# GOAL
Quote the material verbatim, starting at the line containing "For each provided" and ending at the line containing "Release (829, 343)", both lines included. Omit the pictures from your reply.
== THE INPUT ==
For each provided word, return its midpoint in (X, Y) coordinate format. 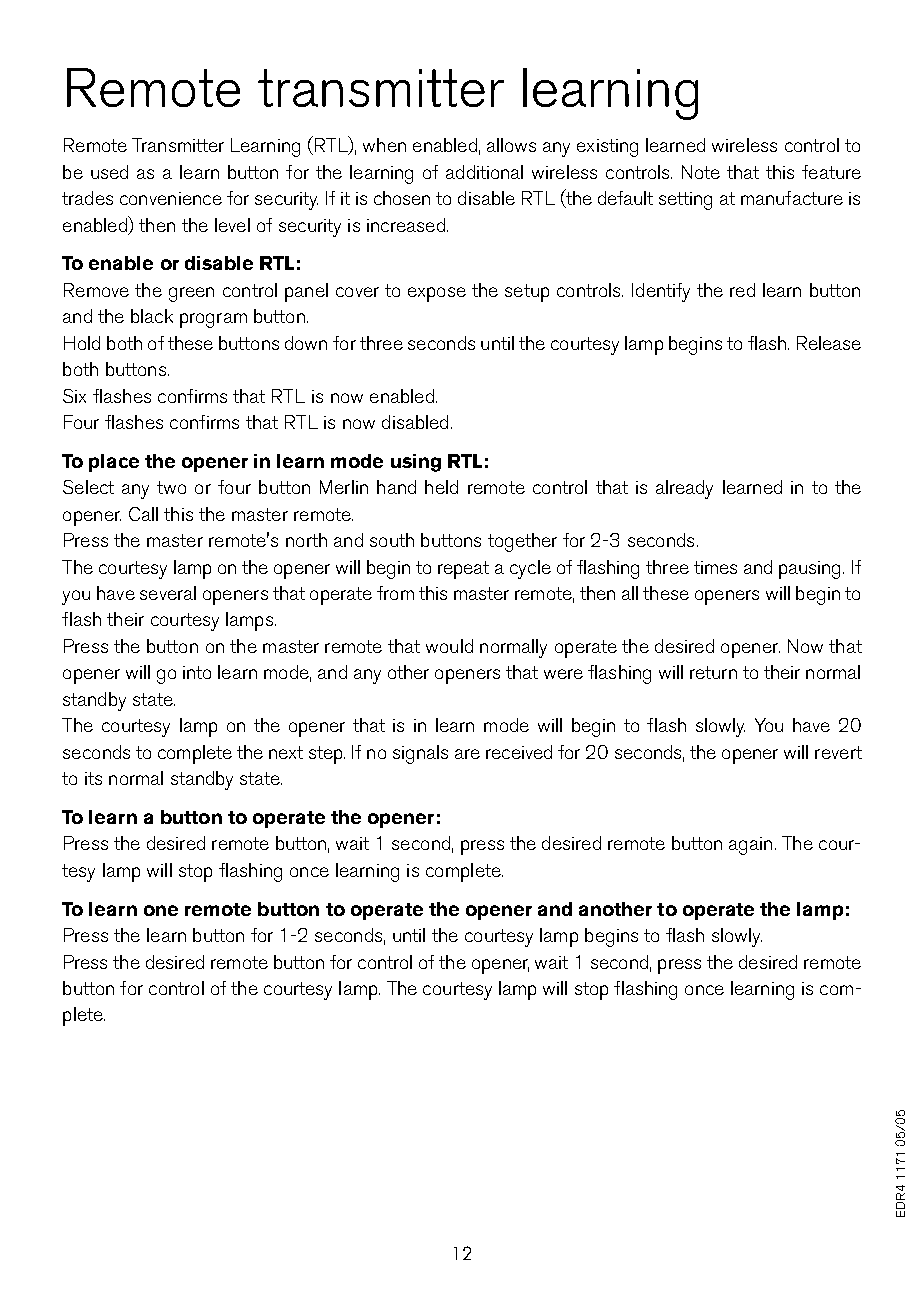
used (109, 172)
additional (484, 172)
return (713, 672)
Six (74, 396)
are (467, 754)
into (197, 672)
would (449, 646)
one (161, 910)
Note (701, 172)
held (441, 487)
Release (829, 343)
===
== THE INPUT ==
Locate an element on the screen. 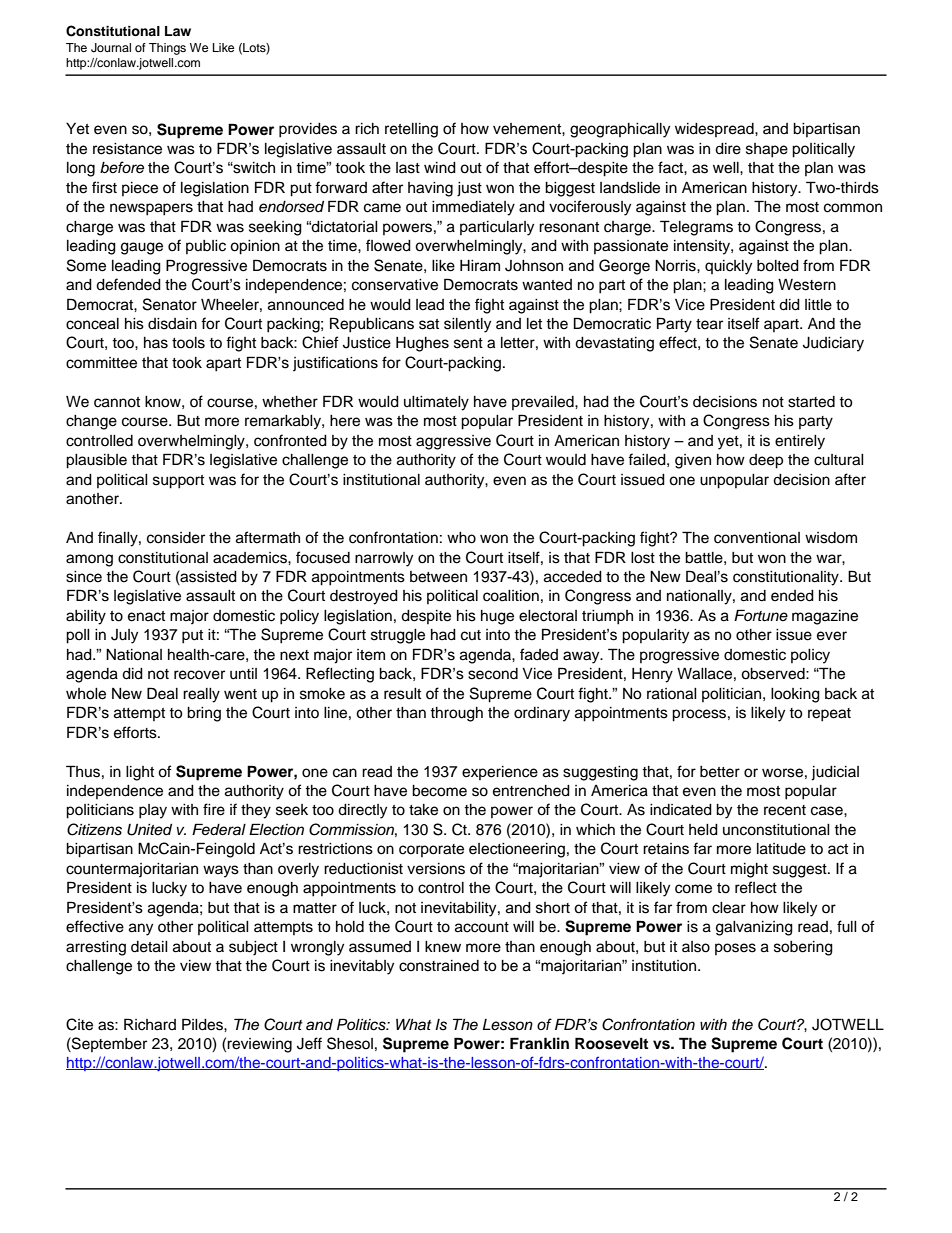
===
# TASK SOLUTION
For each provided word, return its midpoint in (X, Y) coordinate format. 
used (109, 172)
additional (484, 172)
return (713, 672)
Six (74, 396)
are (467, 754)
into (197, 672)
would (449, 646)
one (161, 910)
Note (701, 172)
held (441, 487)
Release (829, 343)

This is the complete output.